Task prompt -
Print every record word for word.

Stored items from a collection
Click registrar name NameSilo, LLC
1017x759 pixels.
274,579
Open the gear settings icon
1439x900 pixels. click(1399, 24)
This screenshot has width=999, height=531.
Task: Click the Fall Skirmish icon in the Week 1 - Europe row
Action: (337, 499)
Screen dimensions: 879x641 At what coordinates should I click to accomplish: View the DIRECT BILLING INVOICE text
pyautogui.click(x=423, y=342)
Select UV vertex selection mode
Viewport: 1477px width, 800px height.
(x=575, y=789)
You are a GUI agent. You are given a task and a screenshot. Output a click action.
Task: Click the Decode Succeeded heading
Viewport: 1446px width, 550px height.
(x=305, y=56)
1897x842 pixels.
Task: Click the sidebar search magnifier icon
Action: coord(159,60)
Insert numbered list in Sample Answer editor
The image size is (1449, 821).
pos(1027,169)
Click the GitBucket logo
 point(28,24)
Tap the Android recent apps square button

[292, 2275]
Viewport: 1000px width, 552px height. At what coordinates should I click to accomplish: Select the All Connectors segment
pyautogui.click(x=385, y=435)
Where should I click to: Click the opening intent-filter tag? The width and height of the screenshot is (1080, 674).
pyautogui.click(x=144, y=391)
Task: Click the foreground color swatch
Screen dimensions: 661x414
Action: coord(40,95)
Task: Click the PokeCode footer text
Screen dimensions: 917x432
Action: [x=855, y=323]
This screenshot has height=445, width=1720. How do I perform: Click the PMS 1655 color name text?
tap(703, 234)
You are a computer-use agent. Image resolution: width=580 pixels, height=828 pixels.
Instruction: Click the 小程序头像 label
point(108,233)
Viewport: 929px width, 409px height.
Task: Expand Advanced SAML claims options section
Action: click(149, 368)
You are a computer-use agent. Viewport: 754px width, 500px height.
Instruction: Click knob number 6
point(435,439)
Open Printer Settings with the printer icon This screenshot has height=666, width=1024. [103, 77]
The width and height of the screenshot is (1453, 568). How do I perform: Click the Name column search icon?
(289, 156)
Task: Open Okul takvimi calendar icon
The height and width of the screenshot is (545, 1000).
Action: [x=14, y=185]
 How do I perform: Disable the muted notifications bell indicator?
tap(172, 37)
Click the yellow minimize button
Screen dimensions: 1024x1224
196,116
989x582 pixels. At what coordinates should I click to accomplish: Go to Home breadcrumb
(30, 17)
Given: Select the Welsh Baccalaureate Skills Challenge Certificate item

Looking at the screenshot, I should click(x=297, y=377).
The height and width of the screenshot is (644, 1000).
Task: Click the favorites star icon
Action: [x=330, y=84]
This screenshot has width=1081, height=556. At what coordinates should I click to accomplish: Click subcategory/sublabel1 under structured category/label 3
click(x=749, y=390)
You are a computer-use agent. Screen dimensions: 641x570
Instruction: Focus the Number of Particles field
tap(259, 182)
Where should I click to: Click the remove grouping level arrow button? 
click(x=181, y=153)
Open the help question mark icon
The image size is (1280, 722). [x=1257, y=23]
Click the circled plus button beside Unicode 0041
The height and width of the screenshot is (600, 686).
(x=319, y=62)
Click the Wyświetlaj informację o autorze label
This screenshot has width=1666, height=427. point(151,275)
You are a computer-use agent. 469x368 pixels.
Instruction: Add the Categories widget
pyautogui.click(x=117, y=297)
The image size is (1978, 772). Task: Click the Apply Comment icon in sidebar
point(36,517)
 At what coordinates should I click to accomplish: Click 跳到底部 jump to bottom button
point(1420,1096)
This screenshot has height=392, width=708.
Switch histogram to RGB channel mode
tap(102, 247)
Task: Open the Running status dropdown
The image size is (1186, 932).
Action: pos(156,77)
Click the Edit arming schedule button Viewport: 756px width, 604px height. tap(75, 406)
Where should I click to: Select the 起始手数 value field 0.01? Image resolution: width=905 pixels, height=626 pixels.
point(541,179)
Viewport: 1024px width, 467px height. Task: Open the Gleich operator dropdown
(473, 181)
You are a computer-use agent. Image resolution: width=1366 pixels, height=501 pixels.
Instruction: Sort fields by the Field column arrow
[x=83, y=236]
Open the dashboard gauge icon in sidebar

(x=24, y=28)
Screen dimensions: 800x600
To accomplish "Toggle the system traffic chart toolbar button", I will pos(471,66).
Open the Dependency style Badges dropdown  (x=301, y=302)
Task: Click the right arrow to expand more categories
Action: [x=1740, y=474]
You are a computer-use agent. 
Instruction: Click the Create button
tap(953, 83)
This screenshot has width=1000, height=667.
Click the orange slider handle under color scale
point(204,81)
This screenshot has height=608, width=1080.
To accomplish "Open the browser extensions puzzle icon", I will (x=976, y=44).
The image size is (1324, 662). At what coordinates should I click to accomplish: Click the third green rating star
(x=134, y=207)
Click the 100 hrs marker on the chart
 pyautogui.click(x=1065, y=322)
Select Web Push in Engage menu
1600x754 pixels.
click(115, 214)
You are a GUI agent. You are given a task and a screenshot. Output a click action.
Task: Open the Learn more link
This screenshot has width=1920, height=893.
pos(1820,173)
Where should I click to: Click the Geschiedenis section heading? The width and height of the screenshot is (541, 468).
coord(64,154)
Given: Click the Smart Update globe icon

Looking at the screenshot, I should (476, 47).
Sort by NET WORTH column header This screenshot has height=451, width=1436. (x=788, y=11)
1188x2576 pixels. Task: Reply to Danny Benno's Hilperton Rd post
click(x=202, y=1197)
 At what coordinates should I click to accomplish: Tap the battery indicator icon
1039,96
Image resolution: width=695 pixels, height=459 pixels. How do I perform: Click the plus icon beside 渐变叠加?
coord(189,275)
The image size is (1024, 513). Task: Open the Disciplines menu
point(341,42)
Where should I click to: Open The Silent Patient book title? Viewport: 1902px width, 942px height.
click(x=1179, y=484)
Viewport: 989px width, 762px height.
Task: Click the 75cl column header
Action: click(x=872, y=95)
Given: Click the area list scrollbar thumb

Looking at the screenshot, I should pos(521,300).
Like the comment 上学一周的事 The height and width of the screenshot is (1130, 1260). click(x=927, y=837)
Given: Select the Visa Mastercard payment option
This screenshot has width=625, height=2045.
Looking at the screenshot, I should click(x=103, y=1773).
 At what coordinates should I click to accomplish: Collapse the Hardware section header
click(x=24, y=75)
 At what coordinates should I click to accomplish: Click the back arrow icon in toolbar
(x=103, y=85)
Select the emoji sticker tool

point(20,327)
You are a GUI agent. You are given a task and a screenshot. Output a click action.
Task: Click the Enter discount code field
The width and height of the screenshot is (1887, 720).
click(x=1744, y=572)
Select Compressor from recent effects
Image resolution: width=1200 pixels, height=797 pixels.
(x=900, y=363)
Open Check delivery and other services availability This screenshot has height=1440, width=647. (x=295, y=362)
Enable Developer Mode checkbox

Output for this task -
Click registrar name NameSilo, LLC
1017x759 pixels.
274,579
Open the gear settings icon
1439x900 pixels. click(1399, 24)
This screenshot has width=999, height=531.
Task: Click the Fall Skirmish icon in the Week 1 - Europe row
Action: (337, 499)
Screen dimensions: 879x641 At what coordinates should I click to accomplish: View the DIRECT BILLING INVOICE text
pyautogui.click(x=423, y=342)
Select UV vertex selection mode
Viewport: 1477px width, 800px height.
(x=575, y=789)
You are a GUI agent. You are given a task and a screenshot. Output a click action.
Task: Click the Decode Succeeded heading
Viewport: 1446px width, 550px height.
(x=305, y=56)
1897x842 pixels.
Task: Click the sidebar search magnifier icon
Action: coord(159,60)
Insert numbered list in Sample Answer editor
The image size is (1449, 821).
pos(1027,169)
Click the GitBucket logo
 point(28,24)
Tap the Android recent apps square button

[292, 2275]
Viewport: 1000px width, 552px height. At what coordinates should I click to accomplish: Select the All Connectors segment
pyautogui.click(x=385, y=435)
Where should I click to: Click the opening intent-filter tag? The width and height of the screenshot is (1080, 674).
pyautogui.click(x=144, y=391)
Task: Click the foreground color swatch
Screen dimensions: 661x414
Action: coord(40,95)
Task: Click the PokeCode footer text
Screen dimensions: 917x432
Action: [x=855, y=323]
This screenshot has height=445, width=1720. How do I perform: Click the PMS 1655 color name text?
tap(703, 234)
You are a computer-use agent. Image resolution: width=580 pixels, height=828 pixels.
Instruction: Click the 小程序头像 label
point(108,233)
Viewport: 929px width, 409px height.
Task: Expand Advanced SAML claims options section
Action: click(149, 368)
You are a computer-use agent. Viewport: 754px width, 500px height.
Instruction: Click knob number 6
point(435,439)
Open Printer Settings with the printer icon This screenshot has height=666, width=1024. [103, 77]
The width and height of the screenshot is (1453, 568). How do I perform: Click the Name column search icon?
(289, 156)
Task: Open Okul takvimi calendar icon
The height and width of the screenshot is (545, 1000).
Action: [x=14, y=185]
 How do I perform: Disable the muted notifications bell indicator?
tap(172, 37)
Click the yellow minimize button
Screen dimensions: 1024x1224
196,116
989x582 pixels. At what coordinates should I click to accomplish: Go to Home breadcrumb
(30, 17)
Given: Select the Welsh Baccalaureate Skills Challenge Certificate item

Looking at the screenshot, I should click(x=297, y=377).
The height and width of the screenshot is (644, 1000).
Task: Click the favorites star icon
Action: [x=330, y=84]
This screenshot has width=1081, height=556. At what coordinates should I click to accomplish: Click subcategory/sublabel1 under structured category/label 3
click(x=749, y=390)
You are a computer-use agent. Screen dimensions: 641x570
Instruction: Focus the Number of Particles field
tap(259, 182)
Where should I click to: Click the remove grouping level arrow button? 
click(x=181, y=153)
Open the help question mark icon
The image size is (1280, 722). [x=1257, y=23]
Click the circled plus button beside Unicode 0041
The height and width of the screenshot is (600, 686).
(x=319, y=62)
Click the Wyświetlaj informację o autorze label
This screenshot has width=1666, height=427. point(151,275)
You are a computer-use agent. 469x368 pixels.
Instruction: Add the Categories widget
pyautogui.click(x=117, y=297)
The image size is (1978, 772). Task: Click the Apply Comment icon in sidebar
point(36,517)
 At what coordinates should I click to accomplish: Click 跳到底部 jump to bottom button
point(1420,1096)
This screenshot has height=392, width=708.
Switch histogram to RGB channel mode
tap(102, 247)
Task: Open the Running status dropdown
The image size is (1186, 932).
Action: pos(156,77)
Click the Edit arming schedule button Viewport: 756px width, 604px height. tap(75, 406)
Where should I click to: Select the 起始手数 value field 0.01? Image resolution: width=905 pixels, height=626 pixels.
point(541,179)
Viewport: 1024px width, 467px height. Task: Open the Gleich operator dropdown
(473, 181)
You are a computer-use agent. Image resolution: width=1366 pixels, height=501 pixels.
Instruction: Sort fields by the Field column arrow
[x=83, y=236]
Open the dashboard gauge icon in sidebar

(x=24, y=28)
Screen dimensions: 800x600
To accomplish "Toggle the system traffic chart toolbar button", I will pos(471,66).
Open the Dependency style Badges dropdown  (x=301, y=302)
Task: Click the right arrow to expand more categories
Action: [x=1740, y=474]
You are a computer-use agent. 
Instruction: Click the Create button
tap(953, 83)
This screenshot has width=1000, height=667.
Click the orange slider handle under color scale
point(204,81)
This screenshot has height=608, width=1080.
To accomplish "Open the browser extensions puzzle icon", I will (x=976, y=44).
The image size is (1324, 662). At what coordinates should I click to accomplish: Click the third green rating star
(x=134, y=207)
Click the 100 hrs marker on the chart
 pyautogui.click(x=1065, y=322)
Select Web Push in Engage menu
1600x754 pixels.
click(115, 214)
You are a GUI agent. You are given a task and a screenshot. Output a click action.
Task: Open the Learn more link
This screenshot has width=1920, height=893.
pos(1820,173)
Where should I click to: Click the Geschiedenis section heading? The width and height of the screenshot is (541, 468).
coord(64,154)
Given: Click the Smart Update globe icon

Looking at the screenshot, I should (476, 47).
Sort by NET WORTH column header This screenshot has height=451, width=1436. (x=788, y=11)
1188x2576 pixels. Task: Reply to Danny Benno's Hilperton Rd post
click(x=202, y=1197)
 At what coordinates should I click to accomplish: Tap the battery indicator icon
1039,96
Image resolution: width=695 pixels, height=459 pixels. How do I perform: Click the plus icon beside 渐变叠加?
coord(189,275)
The image size is (1024, 513). Task: Open the Disciplines menu
point(341,42)
Where should I click to: Open The Silent Patient book title? Viewport: 1902px width, 942px height.
click(x=1179, y=484)
Viewport: 989px width, 762px height.
Task: Click the 75cl column header
Action: click(x=872, y=95)
Given: Click the area list scrollbar thumb

Looking at the screenshot, I should pos(521,300).
Like the comment 上学一周的事 The height and width of the screenshot is (1130, 1260). click(x=927, y=837)
Given: Select the Visa Mastercard payment option
This screenshot has width=625, height=2045.
Looking at the screenshot, I should click(x=103, y=1773).
 At what coordinates should I click to accomplish: Collapse the Hardware section header
click(x=24, y=75)
 At what coordinates should I click to accomplish: Click the back arrow icon in toolbar
(x=103, y=85)
Select the emoji sticker tool

point(20,327)
You are a GUI agent. You are given a task and a screenshot. Output a click action.
Task: Click the Enter discount code field
The width and height of the screenshot is (1887, 720).
click(x=1744, y=572)
Select Compressor from recent effects
Image resolution: width=1200 pixels, height=797 pixels.
(x=900, y=363)
Open Check delivery and other services availability This screenshot has height=1440, width=647. (x=295, y=362)
Enable Developer Mode checkbox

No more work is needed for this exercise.